_WHAT IS NEEDED_
What is needed is a word-for-word copy of the records below.
THE DATA Block Start
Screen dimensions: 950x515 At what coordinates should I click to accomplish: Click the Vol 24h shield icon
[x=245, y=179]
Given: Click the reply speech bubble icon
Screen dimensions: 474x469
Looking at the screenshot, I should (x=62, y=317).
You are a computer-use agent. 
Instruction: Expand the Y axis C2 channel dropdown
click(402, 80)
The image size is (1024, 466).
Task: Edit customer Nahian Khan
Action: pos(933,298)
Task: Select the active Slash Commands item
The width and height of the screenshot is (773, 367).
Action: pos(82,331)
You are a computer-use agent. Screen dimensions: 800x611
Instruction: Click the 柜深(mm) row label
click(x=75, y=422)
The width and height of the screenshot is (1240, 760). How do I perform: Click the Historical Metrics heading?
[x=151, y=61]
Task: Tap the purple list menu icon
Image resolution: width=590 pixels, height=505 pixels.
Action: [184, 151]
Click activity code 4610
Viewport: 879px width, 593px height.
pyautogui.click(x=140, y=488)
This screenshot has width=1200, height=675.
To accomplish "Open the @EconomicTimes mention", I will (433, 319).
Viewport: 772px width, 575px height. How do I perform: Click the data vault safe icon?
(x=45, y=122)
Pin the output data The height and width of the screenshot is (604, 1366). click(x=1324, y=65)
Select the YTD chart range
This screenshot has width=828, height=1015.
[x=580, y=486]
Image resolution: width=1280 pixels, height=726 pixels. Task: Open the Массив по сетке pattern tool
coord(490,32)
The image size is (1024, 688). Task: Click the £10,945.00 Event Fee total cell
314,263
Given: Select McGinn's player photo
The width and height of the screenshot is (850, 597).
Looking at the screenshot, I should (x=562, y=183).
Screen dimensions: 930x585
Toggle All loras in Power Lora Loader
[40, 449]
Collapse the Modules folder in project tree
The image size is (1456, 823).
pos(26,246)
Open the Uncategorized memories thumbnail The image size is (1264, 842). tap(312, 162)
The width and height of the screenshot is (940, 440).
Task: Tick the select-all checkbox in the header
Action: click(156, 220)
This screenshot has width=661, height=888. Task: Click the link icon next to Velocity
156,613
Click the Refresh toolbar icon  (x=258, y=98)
THE DATA Block End
_ANSWER SECTION_
Screen dimensions: 950x515 At what coordinates should I click to accomplish: Click the Vol 24h shield icon
[x=245, y=179]
Given: Click the reply speech bubble icon
Screen dimensions: 474x469
Looking at the screenshot, I should (x=62, y=317).
You are a computer-use agent. 
Instruction: Expand the Y axis C2 channel dropdown
click(402, 80)
The image size is (1024, 466).
Task: Edit customer Nahian Khan
Action: pos(933,298)
Task: Select the active Slash Commands item
The width and height of the screenshot is (773, 367).
Action: pos(82,331)
You are a computer-use agent. Screen dimensions: 800x611
Instruction: Click the 柜深(mm) row label
click(x=75, y=422)
The width and height of the screenshot is (1240, 760). How do I perform: Click the Historical Metrics heading?
[x=151, y=61]
Task: Tap the purple list menu icon
Image resolution: width=590 pixels, height=505 pixels.
Action: [184, 151]
Click activity code 4610
Viewport: 879px width, 593px height.
pyautogui.click(x=140, y=488)
This screenshot has width=1200, height=675.
To accomplish "Open the @EconomicTimes mention", I will (433, 319).
Viewport: 772px width, 575px height. How do I perform: Click the data vault safe icon?
(x=45, y=122)
Pin the output data The height and width of the screenshot is (604, 1366). click(x=1324, y=65)
Select the YTD chart range
This screenshot has width=828, height=1015.
[x=580, y=486]
Image resolution: width=1280 pixels, height=726 pixels. Task: Open the Массив по сетке pattern tool
coord(490,32)
The image size is (1024, 688). Task: Click the £10,945.00 Event Fee total cell
314,263
Given: Select McGinn's player photo
The width and height of the screenshot is (850, 597).
Looking at the screenshot, I should (x=562, y=183).
Screen dimensions: 930x585
Toggle All loras in Power Lora Loader
[40, 449]
Collapse the Modules folder in project tree
The image size is (1456, 823).
pos(26,246)
Open the Uncategorized memories thumbnail The image size is (1264, 842). tap(312, 162)
The width and height of the screenshot is (940, 440).
Task: Tick the select-all checkbox in the header
Action: click(156, 220)
This screenshot has width=661, height=888. Task: Click the link icon next to Velocity
156,613
Click the Refresh toolbar icon  (x=258, y=98)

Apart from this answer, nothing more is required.